1. Application of reagents for detecting the hydroxylation level of KYAT1 protein and / or its 352nd proline in the preparation of products for auxiliary diagnosis and prognostic assessment of breast cancer.

2. Use according to claim 1, wherein The prognostic assessment product is used to assess the perioperative prognostic risk of breast cancer.

3. Use according to claim 2, wherein the compound is ###0002### The product is intended for the assessment of prognostic risk in breast cancer patients who have received sevoflurane anesthesia, based on the upregulation of KYAT1 protein expression levels or the hydroxylation level of proline at position 352 induced by sevoflurane anesthesia exposure.

4. The use according to claim 2, wherein the compound is ###0002### The prognostic risk refers to the risk of recurrence or metastasis of breast cancer.

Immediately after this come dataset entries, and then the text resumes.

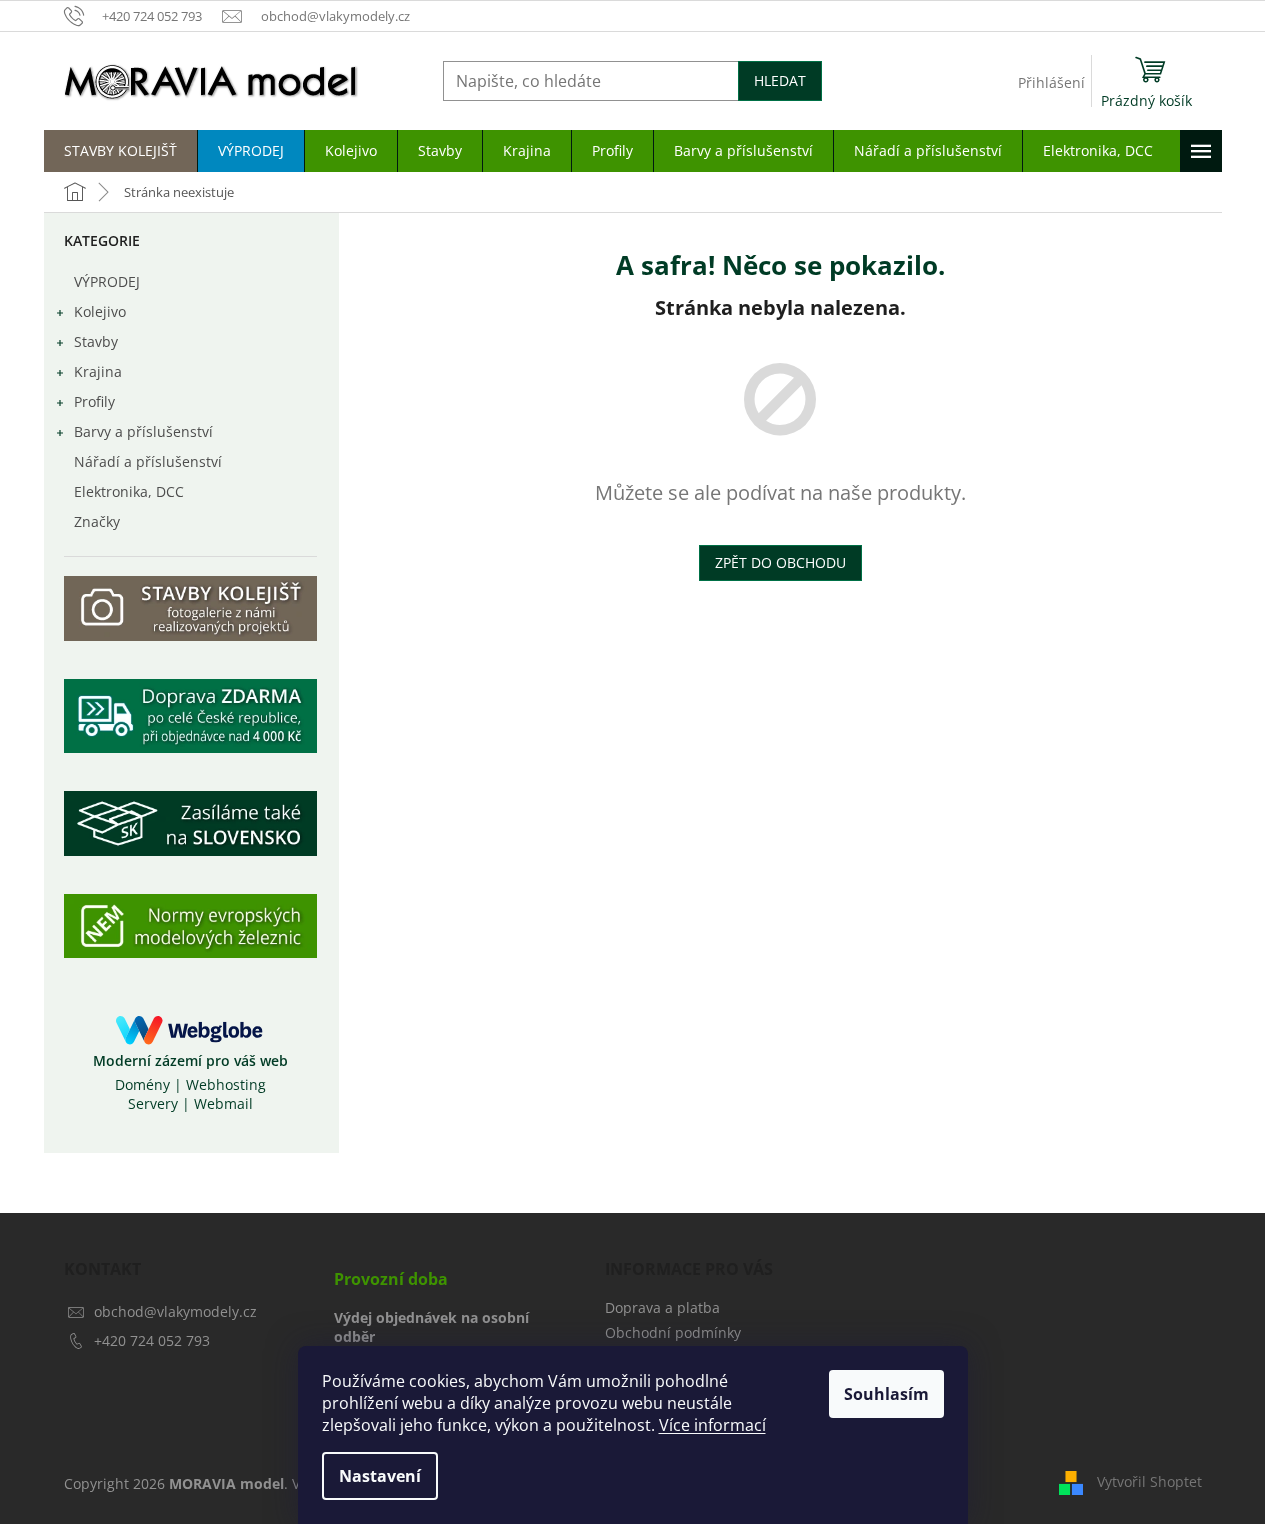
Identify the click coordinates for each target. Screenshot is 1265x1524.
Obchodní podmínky (673, 1332)
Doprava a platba (662, 1307)
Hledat (780, 80)
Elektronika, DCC (129, 491)
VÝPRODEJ (107, 281)
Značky (97, 521)
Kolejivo (100, 311)
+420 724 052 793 (152, 1340)
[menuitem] (120, 151)
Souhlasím (886, 1394)
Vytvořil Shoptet (1149, 1481)
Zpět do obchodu (780, 562)
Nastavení (380, 1476)
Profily (94, 401)
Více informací (712, 1425)
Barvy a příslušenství (143, 431)
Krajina (98, 371)
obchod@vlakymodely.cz (175, 1311)
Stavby (96, 341)
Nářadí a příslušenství (148, 461)
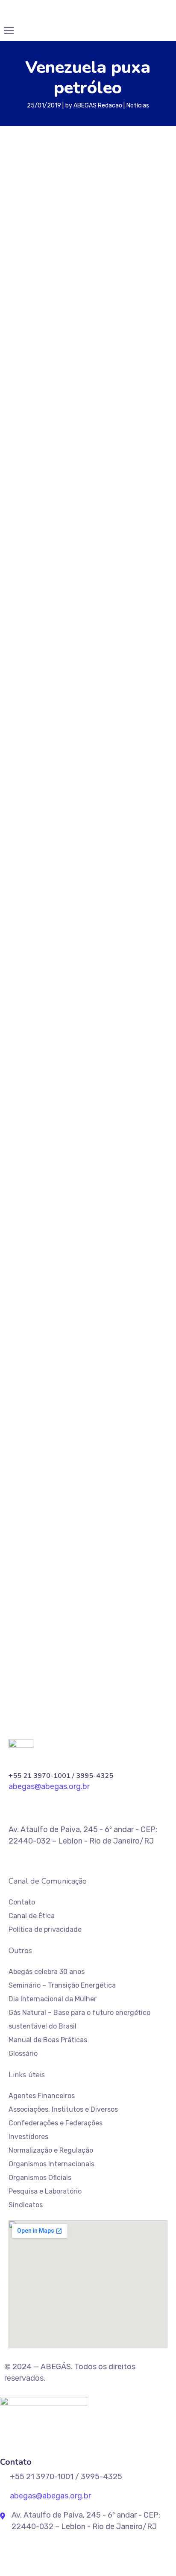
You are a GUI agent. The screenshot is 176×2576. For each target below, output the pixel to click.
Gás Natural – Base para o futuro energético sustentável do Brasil (79, 2019)
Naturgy (128, 1430)
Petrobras (55, 1445)
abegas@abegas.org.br (58, 1538)
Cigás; (21, 1358)
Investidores (28, 2137)
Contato (22, 1902)
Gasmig (53, 1401)
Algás (52, 1329)
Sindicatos (26, 2205)
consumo (26, 1372)
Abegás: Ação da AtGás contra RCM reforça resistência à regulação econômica (74, 1238)
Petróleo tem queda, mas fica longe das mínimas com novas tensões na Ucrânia (80, 786)
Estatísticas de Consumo (49, 1066)
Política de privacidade (45, 1929)
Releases (23, 1052)
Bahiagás (133, 1329)
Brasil (121, 1343)
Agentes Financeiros (42, 2096)
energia (100, 1387)
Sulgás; (118, 1459)
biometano (58, 1343)
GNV (92, 1416)
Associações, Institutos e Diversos (63, 2109)
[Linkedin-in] (12, 1715)
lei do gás (25, 1430)
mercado (62, 1430)
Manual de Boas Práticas (48, 2040)
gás (113, 1416)
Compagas (138, 1358)
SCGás (89, 1459)
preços (57, 432)
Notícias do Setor (36, 1037)
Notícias (137, 105)
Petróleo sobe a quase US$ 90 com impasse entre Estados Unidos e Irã (87, 560)
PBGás (21, 1445)
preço (156, 1445)
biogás (22, 1343)
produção (57, 1459)
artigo (101, 1329)
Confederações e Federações (56, 2123)
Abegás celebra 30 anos (47, 1972)
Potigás (125, 1445)
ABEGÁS (23, 1329)
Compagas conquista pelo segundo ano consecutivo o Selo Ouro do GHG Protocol (88, 1199)
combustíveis (59, 1358)
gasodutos (127, 1401)
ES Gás (130, 1387)
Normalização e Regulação (51, 2150)
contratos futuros (75, 1372)
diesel (21, 1387)
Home (18, 1022)
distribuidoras (59, 1387)
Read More (42, 683)
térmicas (25, 1474)
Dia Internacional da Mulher (53, 1999)
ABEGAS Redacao (97, 105)
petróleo (25, 432)
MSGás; (96, 1430)
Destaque (24, 1081)
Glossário (23, 2053)
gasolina (24, 1416)
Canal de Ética (32, 1916)
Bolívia (93, 1343)
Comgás (101, 1358)
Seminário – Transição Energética (62, 1985)
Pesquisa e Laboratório (45, 2191)
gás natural (145, 1416)
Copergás (125, 1372)
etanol (22, 1401)
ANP (76, 1329)
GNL (71, 1416)
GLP (51, 1416)
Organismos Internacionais (51, 2164)
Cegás (148, 1343)
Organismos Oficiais (40, 2178)
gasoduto (87, 1401)
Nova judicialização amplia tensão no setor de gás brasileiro (82, 1277)
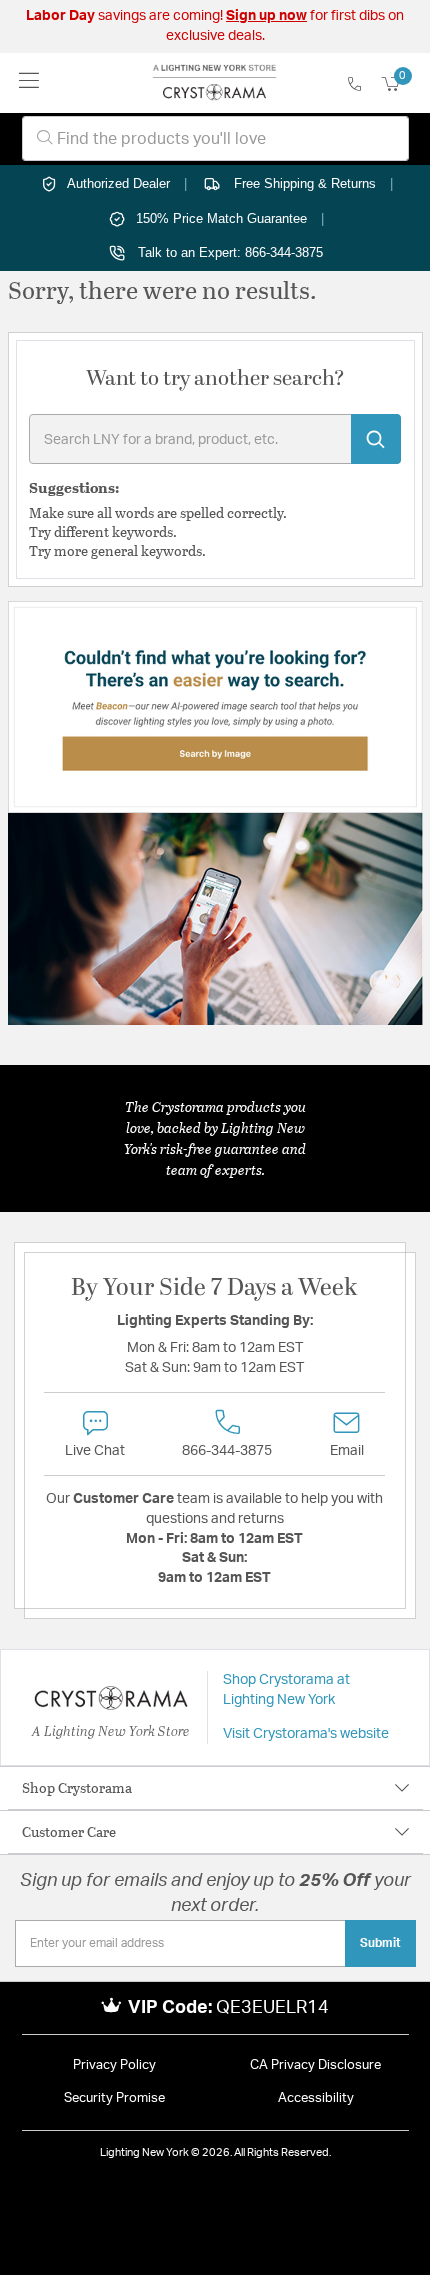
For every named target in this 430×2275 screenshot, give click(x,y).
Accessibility (316, 2098)
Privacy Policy (114, 2065)
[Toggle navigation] (29, 82)
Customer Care (69, 1831)
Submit (380, 1943)
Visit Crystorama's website (306, 1734)
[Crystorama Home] (214, 83)
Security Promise (114, 2098)
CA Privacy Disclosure (315, 2065)
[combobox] (215, 138)
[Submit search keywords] (376, 439)
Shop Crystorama (77, 1787)
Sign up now (266, 16)
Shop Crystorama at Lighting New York (286, 1690)
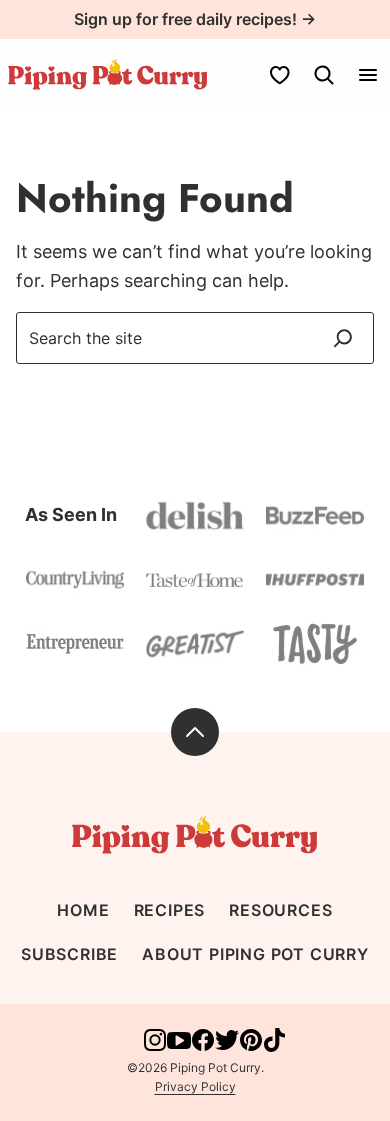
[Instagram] (155, 1046)
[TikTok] (275, 1046)
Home (83, 910)
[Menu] (368, 75)
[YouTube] (179, 1046)
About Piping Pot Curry (255, 954)
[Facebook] (203, 1046)
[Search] (324, 75)
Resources (280, 910)
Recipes (170, 910)
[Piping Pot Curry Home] (108, 74)
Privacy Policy (195, 1086)
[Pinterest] (251, 1046)
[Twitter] (227, 1046)
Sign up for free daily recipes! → (195, 19)
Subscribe (69, 954)
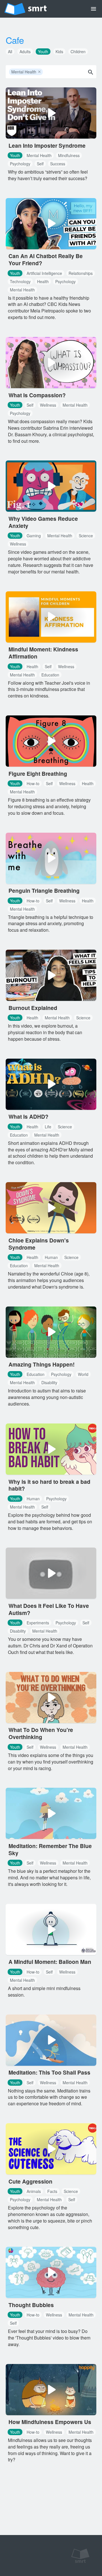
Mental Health (26, 72)
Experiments (38, 1623)
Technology (20, 281)
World (83, 1374)
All (10, 51)
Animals (34, 2191)
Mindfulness (69, 155)
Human (51, 1257)
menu (93, 8)
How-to (33, 783)
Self (40, 163)
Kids (59, 51)
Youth (43, 51)
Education (50, 675)
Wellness (48, 405)
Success (57, 163)
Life (48, 1126)
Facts (52, 2191)
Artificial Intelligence (44, 273)
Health (43, 281)
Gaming (34, 535)
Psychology (20, 163)
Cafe (15, 39)
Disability (49, 1382)
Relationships (81, 273)
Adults (25, 51)
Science (86, 535)
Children (78, 51)
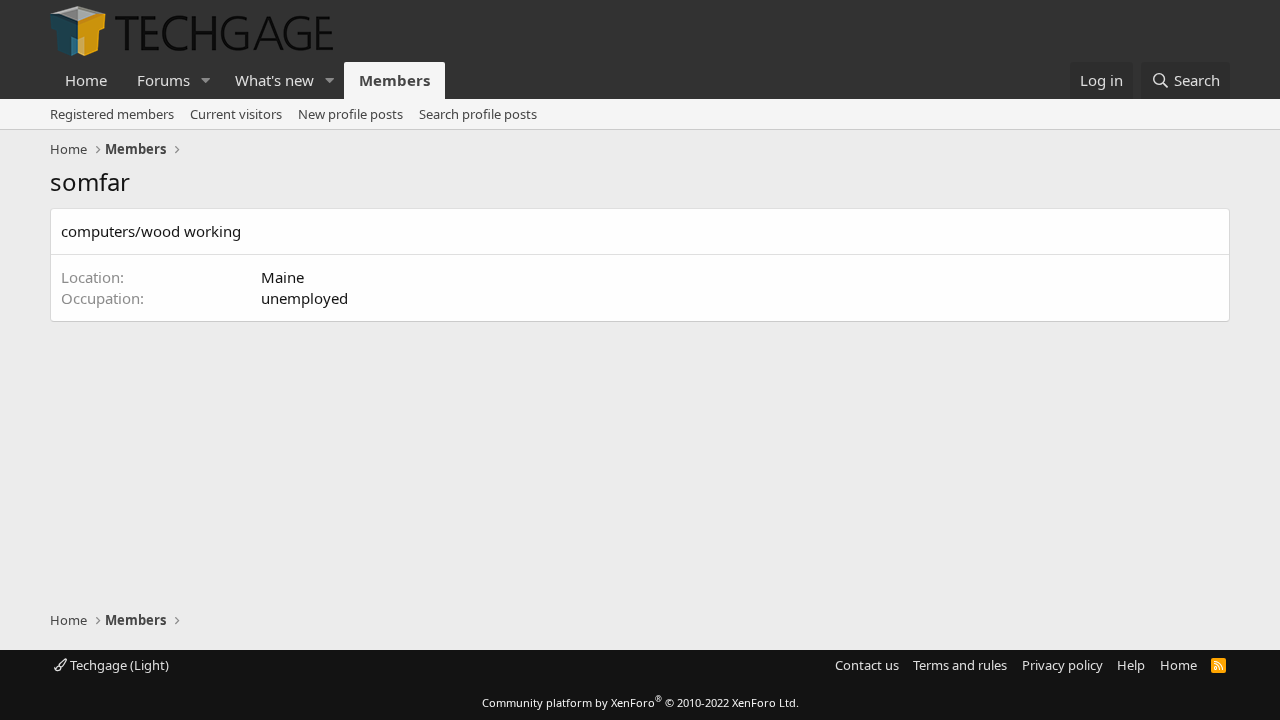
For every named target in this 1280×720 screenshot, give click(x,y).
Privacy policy (1062, 665)
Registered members (112, 114)
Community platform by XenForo (640, 702)
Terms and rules (960, 665)
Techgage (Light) (118, 665)
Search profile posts (478, 114)
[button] (206, 80)
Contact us (867, 665)
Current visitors (236, 114)
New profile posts (350, 114)
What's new (274, 80)
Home (86, 80)
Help (1131, 665)
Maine (282, 277)
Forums (163, 80)
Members (394, 80)
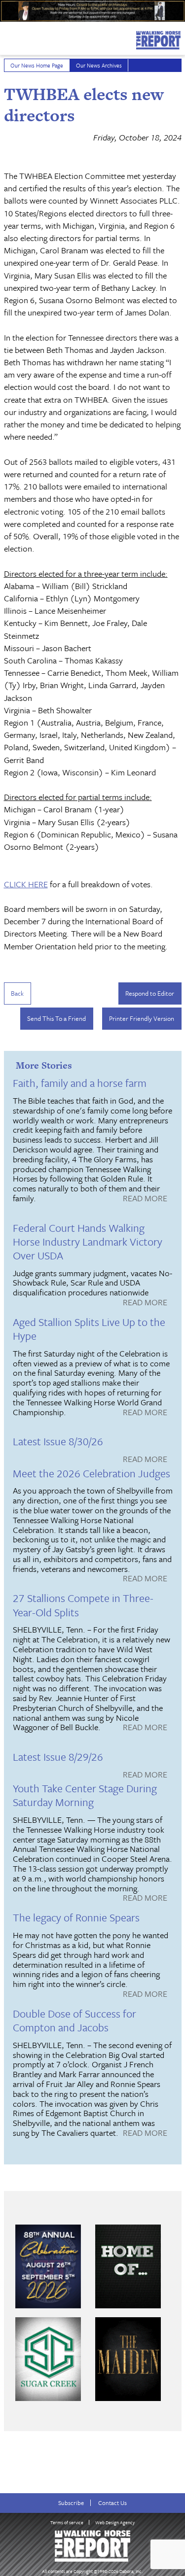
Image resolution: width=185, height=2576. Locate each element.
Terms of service (66, 2522)
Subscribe (71, 2503)
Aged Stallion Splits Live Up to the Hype (89, 1328)
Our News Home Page (36, 65)
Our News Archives (99, 65)
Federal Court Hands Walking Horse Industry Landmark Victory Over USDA (87, 1241)
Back (17, 993)
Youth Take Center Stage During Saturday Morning (85, 1795)
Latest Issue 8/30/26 (58, 1441)
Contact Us (112, 2503)
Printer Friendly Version (141, 1018)
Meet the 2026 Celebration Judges (91, 1473)
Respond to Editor (149, 993)
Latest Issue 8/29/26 (58, 1756)
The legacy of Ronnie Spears (76, 1917)
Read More (145, 1198)
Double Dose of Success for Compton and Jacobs (74, 2020)
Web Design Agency (115, 2522)
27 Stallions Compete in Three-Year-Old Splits (83, 1604)
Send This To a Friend (56, 1018)
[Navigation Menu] (6, 37)
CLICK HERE (26, 884)
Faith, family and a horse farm (80, 1082)
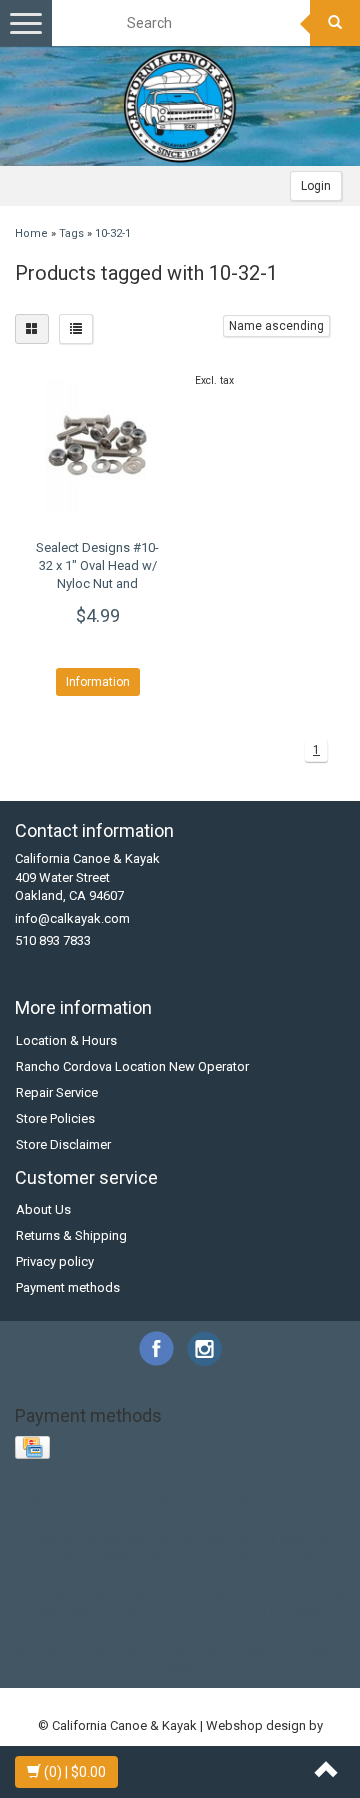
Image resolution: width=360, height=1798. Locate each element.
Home (31, 233)
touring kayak (105, 1630)
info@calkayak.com (72, 918)
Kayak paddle (178, 1501)
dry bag (281, 1538)
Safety (153, 1519)
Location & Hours (66, 1040)
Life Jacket (313, 1501)
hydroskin (299, 1556)
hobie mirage (224, 1556)
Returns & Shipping (71, 1235)
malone (135, 1593)
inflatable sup (61, 1575)
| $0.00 (75, 1772)
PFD (71, 1519)
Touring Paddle (292, 1519)
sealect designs (115, 1612)
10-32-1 (113, 233)
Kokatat (249, 1501)
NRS (38, 1519)
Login (316, 186)
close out (53, 1538)
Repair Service (57, 1092)
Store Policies (55, 1118)
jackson (133, 1575)
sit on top (197, 1612)
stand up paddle (281, 1612)
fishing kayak (97, 1556)
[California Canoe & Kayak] (180, 106)
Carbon (109, 1501)
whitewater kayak (223, 1649)
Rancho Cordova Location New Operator (132, 1066)
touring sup (186, 1630)
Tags (71, 233)
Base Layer (47, 1501)
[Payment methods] (34, 1448)
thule (43, 1630)
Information (98, 682)
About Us (43, 1209)
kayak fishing (295, 1575)
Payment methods (68, 1287)
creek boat (120, 1538)
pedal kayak (201, 1593)
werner (144, 1649)
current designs (205, 1538)
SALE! (109, 1519)
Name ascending (276, 326)
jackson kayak (206, 1575)
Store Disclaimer (63, 1144)
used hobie (260, 1630)
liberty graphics (60, 1593)
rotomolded (279, 1593)
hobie (160, 1556)
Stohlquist (210, 1519)
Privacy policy (55, 1261)
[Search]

5. Use according to any one of claims 1 to 4, wherein the compound is ###0002### The application includes comparing the expression level of KYAT1 protein and / or the hydroxylation level of proline at position 352 in a subject's sample with a reference value. When the expression level or modification level is higher than the reference value, it indicates that the subject has breast cancer or has a high risk of breast cancer recurrence or metastasis.

6. Use according to claim 5, wherein The samples are selected from blood, serum, plasma, or tumor tissue samples.

7. A kit for the auxiliary diagnosis or prognostic prediction of breast cancer, characterized in that, It contains reagents that can specifically detect the level of hydroxylation modification of KYAT1 protein and / or its 352nd proline residue.

8. The kit according to claim 7, characterized in that, The kit also contains reagents for detecting kynurenine levels.

9. The use of the kit according to claim 7 or 8 in the preparation of products for the auxiliary diagnosis of breast cancer or for assessing its perioperative prognostic risk.